*Passage for review:*
-=-=-=-=-
Jamie Hughes has written a tender but candid piece on adoption on the valuable Her.Meneutics website. With her husband, she has adopted two sons.
My wife and I also adopted sons, twin boys, when they were three months old. We had prayed for twins for 16 years and, in God’s remarkable kindness, got them, although not in the biological way we initially anticipated. Our boys are now 18 and our daughter, adopted when she was also an infant, turns 13 next month.
What is striking to me about Hughes’ article is that practically everything she describes concerning the adjustments of having young adopted children could be said about having young children, period. None of us knows if our children, biological or adopted, will have exceptional physical, mental, or emotional needs. No one with a small child is unaccustomed to sleepless nights, meal upon meal of packaged food, or disruptions that are frequent, often unnerving, and, in aggregate, wholly draining. Young children are the sworn enemies of efficiency, privacy, predictability, order, and quiet. Always have been, always will be, adopted or biological.
The point of what I’m writing is that nothing Hughes mentions is unique to adoptive parents except, perhaps, various types of attachment disorder in some children and the occasional untoward comment from a tactless observer (“Are they yours?”). For example, as Hughes notes, “There are … holes in the boys’ childhoods, in my understanding of them and how they work, even in their medical histories.” That’s true -- but it’s also true for all parents, to one degree or another. Both of my grandfathers died before I was born. I’ve never seen anything about their medical histories and know them only through a handful of anecdotes. I knew my grandmothers barely before each of them died. My many aunts and uncles and some cousins have passed away from a host of causes.
-=-=-=-=-
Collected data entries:

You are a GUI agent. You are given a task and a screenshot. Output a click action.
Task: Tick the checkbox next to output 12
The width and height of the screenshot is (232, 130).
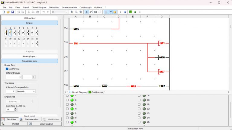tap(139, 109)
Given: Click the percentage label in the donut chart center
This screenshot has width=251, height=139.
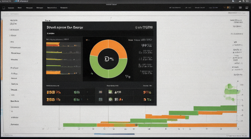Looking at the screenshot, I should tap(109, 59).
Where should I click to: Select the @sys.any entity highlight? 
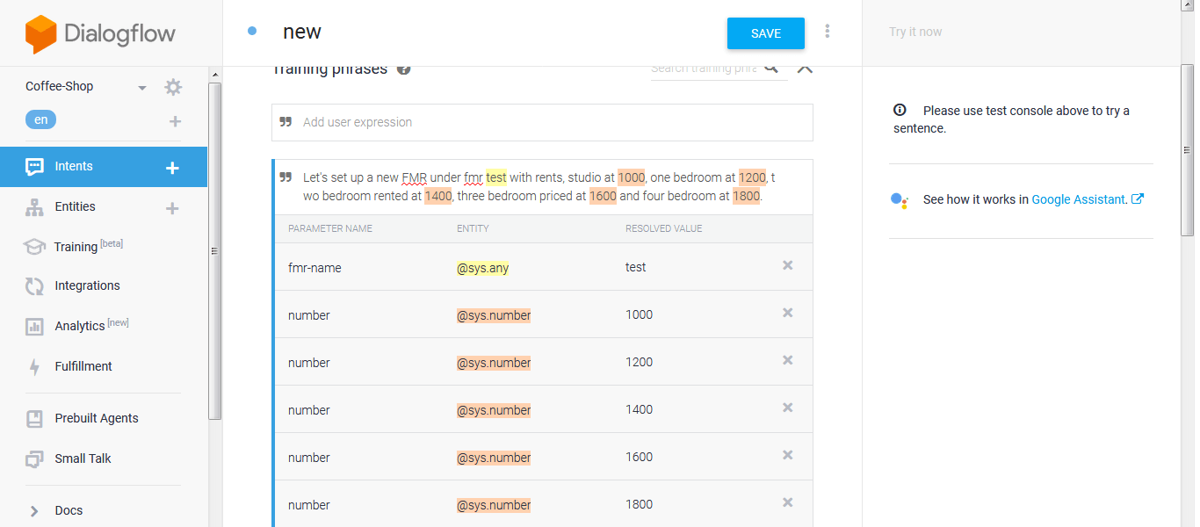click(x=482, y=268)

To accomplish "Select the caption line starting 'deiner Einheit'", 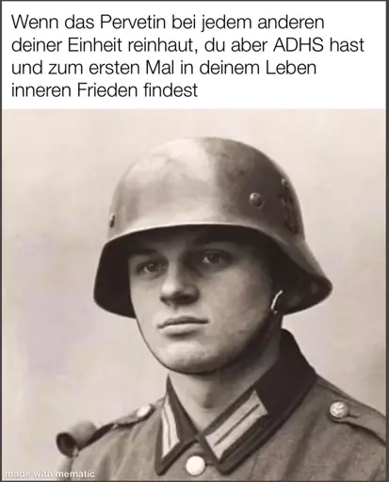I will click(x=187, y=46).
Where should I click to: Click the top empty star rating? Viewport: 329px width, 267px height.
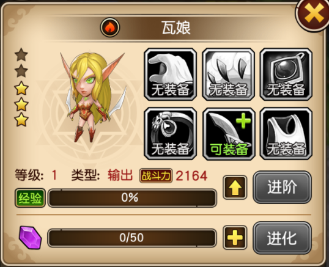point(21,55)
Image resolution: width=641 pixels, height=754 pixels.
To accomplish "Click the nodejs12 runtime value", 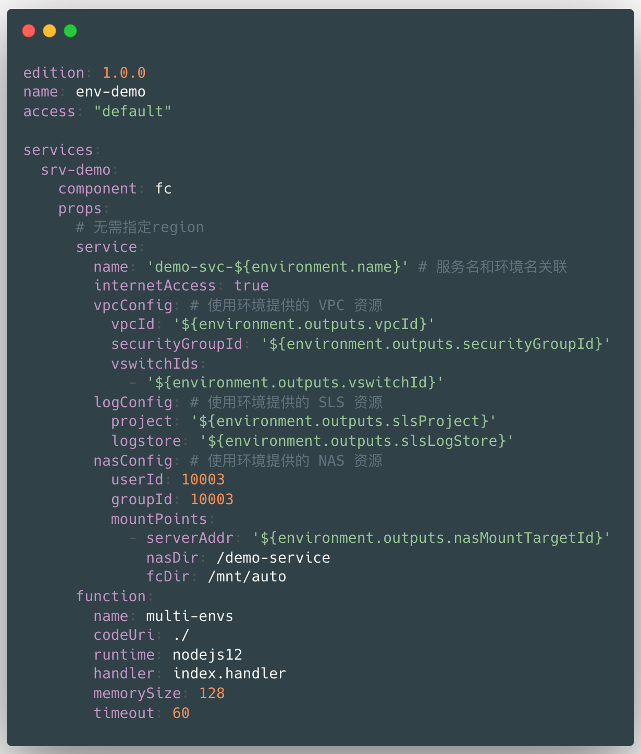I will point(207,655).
-=-=-=-=-
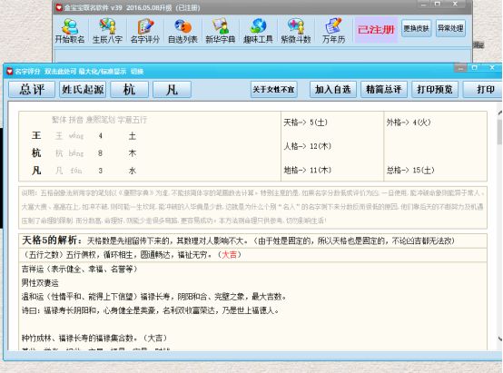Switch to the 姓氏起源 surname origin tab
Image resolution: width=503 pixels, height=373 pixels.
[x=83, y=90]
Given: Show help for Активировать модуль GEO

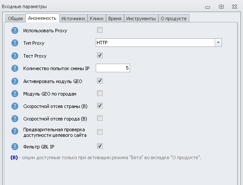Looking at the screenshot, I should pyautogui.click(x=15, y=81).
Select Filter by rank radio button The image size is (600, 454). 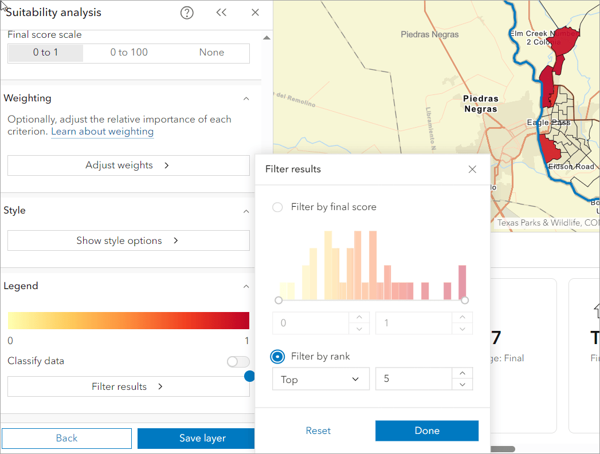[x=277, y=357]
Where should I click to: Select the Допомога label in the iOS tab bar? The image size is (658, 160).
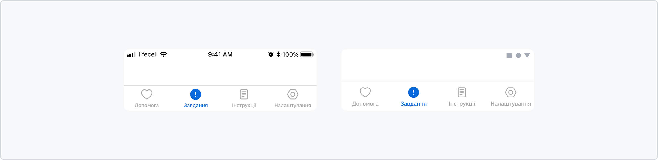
-=-=-=-=-
*Exercise requirements:* Write the next part of the essay on adoption, picking up right after its final sentence. These rows have nothing to do with the essay on adoption.

*Response below:*
In other words, children provide no guarantees concerning their health, intellectual capacities, motor skills, perception challenges, or any of a host of other things. Adoptive or biological, our children come suddenly into our lives and unmask our selfishness, our self-preoccupation, and our previously unknown resilience in the face of sleep-deprivation and emotional wornness. They awaken in us a fierce love and loyalty that can be arresting in its intensity. They are fallen and finite, filling our lives with joy, grief, regret, and gratitude. They are human, and they are ours.
Jamie Hughes is a lovely Christian woman whose account of her experience with her kids is beautiful. But her experiences are common to all parents, to all mothers and fathers who can hug a child and say, inwardly and with unspeakable contentment, “Mine.”